The undiscovered country for rare disease innovation lies in federal coordination. Currently, the FDA and these research agencies rarely communicate. The federal government has a vital role to play in promoting collaborations, matchmaking for small-batch manufacturing, and enabling studies to happen sooner. This is where the mindset of supply chain resilience and onshoring should be applied to ensure that the infrastructure exists to bring a discovery through the valley of death to the rare disease patient.
Ultimately, this is a role for Congress. I don’t want to see temporary administrative policies that may disappear with the next change in leadership. We need these translational solutions codified into law—creating a permanent foundation, much like the Orphan Drug Act itself, that the industry can reliably build upon for the next generation of cures.
As a final message to the community, what specific actions are required at the federal and FDA levels to re-establish the sense of trust and regulatory stability that the life sciences sector requires to thrive?
It’s incumbent upon us as a community to recognize our responsibility in affecting long-term positive change. Over the past year, we have seen significant volatility. To counter this, our first priority must be ensuring that the career staff at the FDA have the air cover and resources necessary to do their jobs consistent with the law. We cannot expect high efficiency and extraordinary rigor if staff members are forced to work multiple roles due to budget cuts. We must enable them to maintain the old normal of a high-functioning, stable regulatory environment.

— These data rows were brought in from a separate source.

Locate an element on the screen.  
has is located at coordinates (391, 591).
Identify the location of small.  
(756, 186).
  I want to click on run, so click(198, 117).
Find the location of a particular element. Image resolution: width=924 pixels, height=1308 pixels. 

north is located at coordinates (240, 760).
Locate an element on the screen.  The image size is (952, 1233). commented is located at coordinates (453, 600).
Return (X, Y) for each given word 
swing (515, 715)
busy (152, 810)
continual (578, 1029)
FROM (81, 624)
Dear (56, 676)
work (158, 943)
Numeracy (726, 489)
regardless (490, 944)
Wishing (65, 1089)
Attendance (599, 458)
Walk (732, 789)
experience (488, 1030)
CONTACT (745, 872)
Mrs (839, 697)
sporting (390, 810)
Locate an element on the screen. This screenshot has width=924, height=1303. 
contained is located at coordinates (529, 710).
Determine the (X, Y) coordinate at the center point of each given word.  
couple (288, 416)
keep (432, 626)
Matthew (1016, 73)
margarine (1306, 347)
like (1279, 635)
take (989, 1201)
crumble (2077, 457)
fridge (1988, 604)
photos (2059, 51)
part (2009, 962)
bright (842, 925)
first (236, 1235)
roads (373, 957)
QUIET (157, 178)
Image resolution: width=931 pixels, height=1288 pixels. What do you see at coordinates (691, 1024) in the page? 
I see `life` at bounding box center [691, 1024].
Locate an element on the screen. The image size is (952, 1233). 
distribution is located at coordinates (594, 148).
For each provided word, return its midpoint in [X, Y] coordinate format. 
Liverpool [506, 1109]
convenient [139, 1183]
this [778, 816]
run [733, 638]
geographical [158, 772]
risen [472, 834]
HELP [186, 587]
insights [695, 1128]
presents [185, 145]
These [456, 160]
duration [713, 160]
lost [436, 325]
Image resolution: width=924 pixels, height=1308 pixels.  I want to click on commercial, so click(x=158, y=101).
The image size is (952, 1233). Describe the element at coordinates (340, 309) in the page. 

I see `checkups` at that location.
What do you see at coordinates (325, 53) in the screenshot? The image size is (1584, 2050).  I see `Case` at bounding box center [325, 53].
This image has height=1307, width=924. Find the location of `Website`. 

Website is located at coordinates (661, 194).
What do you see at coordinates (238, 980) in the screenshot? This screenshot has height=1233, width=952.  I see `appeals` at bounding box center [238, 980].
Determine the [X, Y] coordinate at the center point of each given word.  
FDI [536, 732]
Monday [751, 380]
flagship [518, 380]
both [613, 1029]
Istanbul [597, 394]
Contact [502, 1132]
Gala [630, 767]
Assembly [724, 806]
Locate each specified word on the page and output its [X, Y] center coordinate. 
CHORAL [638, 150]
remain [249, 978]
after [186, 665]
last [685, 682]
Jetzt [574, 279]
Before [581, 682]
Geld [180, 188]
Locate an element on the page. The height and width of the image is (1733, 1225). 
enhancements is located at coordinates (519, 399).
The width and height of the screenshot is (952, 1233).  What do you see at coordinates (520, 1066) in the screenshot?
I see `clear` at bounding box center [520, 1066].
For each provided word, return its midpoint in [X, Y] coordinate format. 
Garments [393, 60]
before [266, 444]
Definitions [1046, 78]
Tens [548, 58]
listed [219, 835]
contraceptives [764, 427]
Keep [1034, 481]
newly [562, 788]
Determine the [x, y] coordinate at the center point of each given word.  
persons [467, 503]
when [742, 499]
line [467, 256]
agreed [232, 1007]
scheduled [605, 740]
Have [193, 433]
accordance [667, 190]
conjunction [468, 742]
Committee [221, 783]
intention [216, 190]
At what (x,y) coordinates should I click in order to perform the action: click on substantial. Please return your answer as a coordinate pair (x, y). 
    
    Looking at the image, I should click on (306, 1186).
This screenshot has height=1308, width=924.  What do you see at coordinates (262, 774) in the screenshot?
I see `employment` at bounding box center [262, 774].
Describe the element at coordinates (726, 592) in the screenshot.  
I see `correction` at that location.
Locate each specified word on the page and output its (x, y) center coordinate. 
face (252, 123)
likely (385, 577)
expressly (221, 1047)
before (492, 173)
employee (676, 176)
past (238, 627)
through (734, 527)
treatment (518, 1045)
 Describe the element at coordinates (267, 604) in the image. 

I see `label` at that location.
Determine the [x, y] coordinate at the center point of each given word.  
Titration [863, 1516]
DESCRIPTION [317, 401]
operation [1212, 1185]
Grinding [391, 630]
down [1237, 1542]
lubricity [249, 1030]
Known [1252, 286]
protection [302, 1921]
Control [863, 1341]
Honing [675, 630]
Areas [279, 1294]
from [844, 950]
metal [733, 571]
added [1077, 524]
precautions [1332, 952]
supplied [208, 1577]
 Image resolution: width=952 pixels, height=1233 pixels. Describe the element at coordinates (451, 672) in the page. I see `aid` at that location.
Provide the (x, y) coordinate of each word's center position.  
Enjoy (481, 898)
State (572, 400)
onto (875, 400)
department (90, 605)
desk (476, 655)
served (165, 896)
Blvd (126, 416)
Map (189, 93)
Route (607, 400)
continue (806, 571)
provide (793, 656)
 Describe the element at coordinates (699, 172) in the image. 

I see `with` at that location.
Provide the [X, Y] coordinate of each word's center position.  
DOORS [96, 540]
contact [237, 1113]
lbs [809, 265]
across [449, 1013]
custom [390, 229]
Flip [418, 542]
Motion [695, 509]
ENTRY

Reestablishing this stability is a political exercise. What is currently lacking is the rigorous congressional oversight required to hold the Administration accountable for its balls and strikes. As we look toward the reauthorization of PDUFA VIII, my expectations have become very fundamental: I just want the lights to stay on. We must ensure that reviewers can actually perform their work without disruption. A timely, clean reauthorization of PDUFA is essential.
Furthermore, if programs like the CNPV are going to continue to exist, we must insist that Congress holds the pen. These pathways should be authored statutorily rather than through administrative whim. By codifying such programs, we can ensure they make sense, and crucially, ensure they do not drain resources from other vital reviews.
It’s not all darkness and depression—there are clear paths forward. However, it requires us to work collectively with Congress to move away from capricious administrative actions and back toward the permanent, predictable foundations of law.